Average Nucleotide Identity (ANI) calculations [36] were used to compare the genomes of MC52 and other sequenced Geobacillus species. The comparison of the MC52 genome to the other genomes (Table 6) confirms the phylogenetic tree obtained using 16S rRNA genes. MC52 is most closely related to MC61 (100 % identity) followed by Geobacillus sp. C56-T3 (98.3 %). These values are above the species cutoff value of 98.2 % to 99.0 % [37] indicating that these are most likely strains of the same species. The ANI values for all other sequenced strains are below 98 %, suggesting that MC52, MC61, and C56-T3 represent members of a new species. Comparison of genes shows MC52 and MC61 share 3329 genes (Fig. 4).
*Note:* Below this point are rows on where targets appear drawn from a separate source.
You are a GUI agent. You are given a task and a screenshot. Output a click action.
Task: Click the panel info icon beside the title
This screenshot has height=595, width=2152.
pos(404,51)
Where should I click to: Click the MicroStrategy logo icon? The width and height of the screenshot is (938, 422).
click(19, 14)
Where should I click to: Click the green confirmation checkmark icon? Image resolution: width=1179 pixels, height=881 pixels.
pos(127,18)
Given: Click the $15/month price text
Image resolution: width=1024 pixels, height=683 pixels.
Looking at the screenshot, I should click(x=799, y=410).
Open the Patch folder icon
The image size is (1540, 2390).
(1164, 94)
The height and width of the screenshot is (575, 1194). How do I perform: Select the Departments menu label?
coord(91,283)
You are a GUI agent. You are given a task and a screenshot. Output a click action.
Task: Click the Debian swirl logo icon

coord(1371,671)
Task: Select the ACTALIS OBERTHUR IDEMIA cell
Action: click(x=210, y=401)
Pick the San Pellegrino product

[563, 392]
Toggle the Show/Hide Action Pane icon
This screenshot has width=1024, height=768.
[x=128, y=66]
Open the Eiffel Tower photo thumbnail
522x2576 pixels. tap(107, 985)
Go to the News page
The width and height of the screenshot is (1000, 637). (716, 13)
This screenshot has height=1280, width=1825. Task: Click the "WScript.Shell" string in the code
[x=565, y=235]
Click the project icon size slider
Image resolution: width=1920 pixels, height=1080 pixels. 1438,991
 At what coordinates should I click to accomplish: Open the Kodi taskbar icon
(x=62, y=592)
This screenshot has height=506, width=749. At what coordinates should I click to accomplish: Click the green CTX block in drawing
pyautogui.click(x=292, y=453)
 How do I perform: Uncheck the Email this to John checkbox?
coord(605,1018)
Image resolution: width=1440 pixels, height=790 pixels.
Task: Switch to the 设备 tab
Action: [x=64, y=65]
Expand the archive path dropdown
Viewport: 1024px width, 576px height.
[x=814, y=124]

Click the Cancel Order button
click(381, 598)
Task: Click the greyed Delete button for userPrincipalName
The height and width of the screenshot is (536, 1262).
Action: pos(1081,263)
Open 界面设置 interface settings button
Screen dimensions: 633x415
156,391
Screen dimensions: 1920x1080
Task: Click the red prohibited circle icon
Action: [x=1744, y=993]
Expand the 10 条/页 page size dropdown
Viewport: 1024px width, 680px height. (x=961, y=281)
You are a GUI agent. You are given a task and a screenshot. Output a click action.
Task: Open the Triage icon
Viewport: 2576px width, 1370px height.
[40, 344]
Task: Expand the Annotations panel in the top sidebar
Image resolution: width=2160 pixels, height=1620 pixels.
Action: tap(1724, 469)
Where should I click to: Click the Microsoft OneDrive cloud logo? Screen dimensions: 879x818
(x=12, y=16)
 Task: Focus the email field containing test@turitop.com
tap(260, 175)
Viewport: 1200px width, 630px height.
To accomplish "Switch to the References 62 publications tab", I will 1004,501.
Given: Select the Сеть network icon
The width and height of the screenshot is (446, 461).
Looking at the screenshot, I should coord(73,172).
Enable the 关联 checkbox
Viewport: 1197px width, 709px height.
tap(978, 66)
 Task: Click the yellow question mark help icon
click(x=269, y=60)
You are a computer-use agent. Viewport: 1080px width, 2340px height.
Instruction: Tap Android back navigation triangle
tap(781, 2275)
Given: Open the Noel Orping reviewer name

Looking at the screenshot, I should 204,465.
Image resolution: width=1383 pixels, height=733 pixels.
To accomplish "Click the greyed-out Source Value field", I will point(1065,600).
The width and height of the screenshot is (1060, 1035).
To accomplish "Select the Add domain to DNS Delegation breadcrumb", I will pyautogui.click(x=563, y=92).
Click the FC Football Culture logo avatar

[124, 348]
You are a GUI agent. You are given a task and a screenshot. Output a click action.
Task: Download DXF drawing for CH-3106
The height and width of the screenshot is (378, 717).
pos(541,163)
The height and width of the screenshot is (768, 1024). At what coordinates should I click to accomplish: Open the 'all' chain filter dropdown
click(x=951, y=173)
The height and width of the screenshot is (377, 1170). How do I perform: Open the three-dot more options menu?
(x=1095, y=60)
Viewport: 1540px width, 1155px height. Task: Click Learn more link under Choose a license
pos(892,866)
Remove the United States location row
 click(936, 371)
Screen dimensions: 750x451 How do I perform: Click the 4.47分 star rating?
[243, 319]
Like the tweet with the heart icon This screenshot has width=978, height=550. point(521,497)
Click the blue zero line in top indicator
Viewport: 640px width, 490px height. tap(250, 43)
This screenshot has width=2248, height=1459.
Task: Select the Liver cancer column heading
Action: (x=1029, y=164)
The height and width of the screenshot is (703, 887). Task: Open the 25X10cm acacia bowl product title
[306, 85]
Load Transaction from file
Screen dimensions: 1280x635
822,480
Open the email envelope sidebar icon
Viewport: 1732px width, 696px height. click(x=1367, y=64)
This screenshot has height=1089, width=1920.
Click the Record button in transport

MC52 has 52 unique genes and MC61 has 48. These unique genes code mostly for hypothetical proteins and are randomly distributed throughout both genomes. Alignment of the MC52 and M61 genomes using progressiveMauve [38] shows one predominant, four medium, and two small Locally Collinear Blocks of conserved genes (Fig. 5). In Y412MC61, two of the medium blocks precede the predominant block, while these blocks follow the predominant block in Y412MC52. In addition to having alternate locations within these genomes, these two blocks reverse their orientation between the two genomes. Taken together, these results indicate that MC52 and M61 are not two different isolates of the same strain, but are two closely related strains of the same species with a unique relationship to each other.

Table 6 Average Nucleotide Identity with MC52
Fig. 4

Venn Diagram of Y412MC52 and Y412MC61 determined using software at

Fig. 5

Prophage insert in Y412MC52 identified using phast [41, 42]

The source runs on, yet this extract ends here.